Ingénieure en BTP de profession, Samira Simporé a trouvé dans une discipline artistique encore méconnue au Burkina Faso une manière singulière d’exprimer sa créativité. Passionnée de string art – ou art filaire –, cette jeune Burkinabè transforme de simples fils colorés et des clous en œuvres captivantes où se mêlent portraits, symboles traditionnels, animaux et identité culturelle.
Tout a commencé par une découverte sur les réseaux sociaux. Intriguée par cette technique qui joue sur les lignes et les illusions visuelles, elle décide de se former seule. En moins de deux ans, elle maîtrise cet art exigeant, qui demande précision, patience et minutie. Aujourd’hui, elle réalise aussi bien des créations personnelles que des commandes, comme des logos d’entreprises, faisant progressivement de sa passion une source de revenus.
Mais, pour Samira, l’art filaire est bien plus qu’une activité créative. C’est un véritable espace de bien-être. Chaque œuvre est le fruit de longues heures de concentration, un exercice qui lui permet d’évacuer le stress et de retrouver un équilibre intérieur.
« L’art filaire demande beaucoup de patience et de concentration. Pour moi, c’est une forme d’autothérapie », confie-t-elle.

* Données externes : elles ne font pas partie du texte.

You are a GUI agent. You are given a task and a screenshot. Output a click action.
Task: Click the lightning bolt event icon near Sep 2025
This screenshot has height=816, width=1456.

Avec une dizaine d’œuvres déjà réalisées, Samira fait figure de pionnière dans un univers encore peu connu au Burkina Faso. Son principal défi reste toutefois la reconnaissance de cette discipline. Le public, davantage familiarisé avec la peinture et les arts plastiques classiques, découvre encore timidement cette nouvelle forme d’expression artistique.
Malgré ces obstacles, elle poursuit son ambition avec détermination. Convaincue que le string art a toute sa place dans le paysage culturel burkinabè, elle souhaite faire découvrir cette pratique au plus grand nombre.
Aux côtés d’autres artistes, Samira Simporé prépare des expositions, des foires et des ateliers de formation afin de démocratiser l’art filaire. Son objectif est de montrer qu’avec quelques fils, des clous et beaucoup de passion, il est possible de raconter des histoires, de célébrer le patrimoine africain et d’inspirer une nouvelle génération de créatrices.
Le parcours de Samira Simporé rappelle qu’il suffit parfois d’une idée découverte sur un écran pour ouvrir la voie à une vocation. Entre technique, créativité et persévérance, cette jeune femme prouve que les talents féminins continuent de réinventer les métiers d’art en Afrique.